(Task statement): Copy the records below word for word, from the line holding "Tap the > 500" through the end of the records, both ends included. Leave the pictures out of your copy.

(Data entries):

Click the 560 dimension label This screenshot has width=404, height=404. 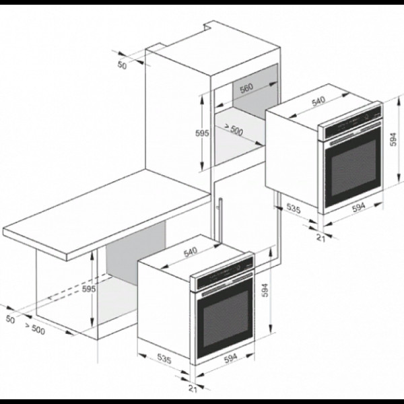246,88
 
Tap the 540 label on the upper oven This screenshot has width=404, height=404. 318,101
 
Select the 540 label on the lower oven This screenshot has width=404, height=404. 191,252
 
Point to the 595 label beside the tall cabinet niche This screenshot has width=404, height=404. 202,133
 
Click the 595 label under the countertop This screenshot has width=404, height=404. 89,289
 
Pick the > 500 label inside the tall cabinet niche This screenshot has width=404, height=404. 234,129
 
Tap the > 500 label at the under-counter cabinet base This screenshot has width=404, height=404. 35,329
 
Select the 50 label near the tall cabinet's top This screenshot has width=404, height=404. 123,65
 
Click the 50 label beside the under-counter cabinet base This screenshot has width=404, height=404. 10,319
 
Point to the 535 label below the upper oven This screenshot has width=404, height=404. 294,208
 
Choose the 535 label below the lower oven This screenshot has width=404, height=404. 164,359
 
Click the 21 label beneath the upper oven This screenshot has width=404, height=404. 321,238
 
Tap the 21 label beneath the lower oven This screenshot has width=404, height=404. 193,389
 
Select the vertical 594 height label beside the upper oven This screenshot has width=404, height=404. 393,139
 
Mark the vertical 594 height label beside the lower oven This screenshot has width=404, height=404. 265,290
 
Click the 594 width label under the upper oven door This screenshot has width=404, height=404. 359,207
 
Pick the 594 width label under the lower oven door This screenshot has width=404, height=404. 230,358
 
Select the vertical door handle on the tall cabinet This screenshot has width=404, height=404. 220,220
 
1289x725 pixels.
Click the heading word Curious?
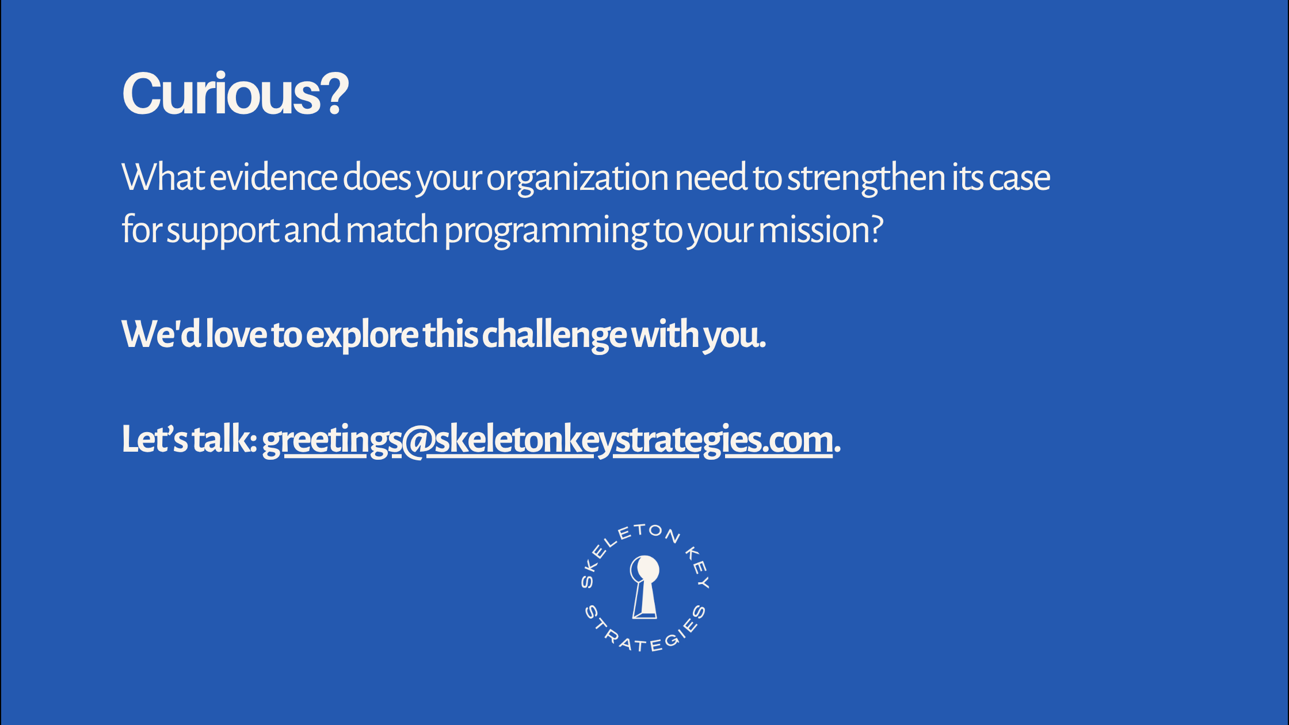tap(235, 93)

(Answer to this exercise):
Tap the > 500 label at the under-counter cabinet base This screenshot has width=404, height=404. 35,329
 
Select the 50 label near the tall cabinet's top This screenshot has width=404, height=404. 123,65
 
Click the 50 label beside the under-counter cabinet base This screenshot has width=404, height=404. 10,319
 
Point to the 535 label below the upper oven This screenshot has width=404, height=404. 294,208
 
Choose the 535 label below the lower oven This screenshot has width=404, height=404. 164,359
 
Click the 21 label beneath the upper oven This screenshot has width=404, height=404. 321,238
 
Tap the 21 label beneath the lower oven This screenshot has width=404, height=404. 193,389
 
Select the vertical 594 height label beside the upper oven This screenshot has width=404, height=404. 393,139
 
Mark the vertical 594 height label beside the lower oven This screenshot has width=404, height=404. 265,290
 
Click the 594 width label under the upper oven door This screenshot has width=404, height=404. 359,207
 
Pick the 594 width label under the lower oven door This screenshot has width=404, height=404. 230,358
 
Select the vertical door handle on the tall cabinet This screenshot has width=404, height=404. 220,220
 
1289x725 pixels.
Click the heading word Curious?
tap(235, 93)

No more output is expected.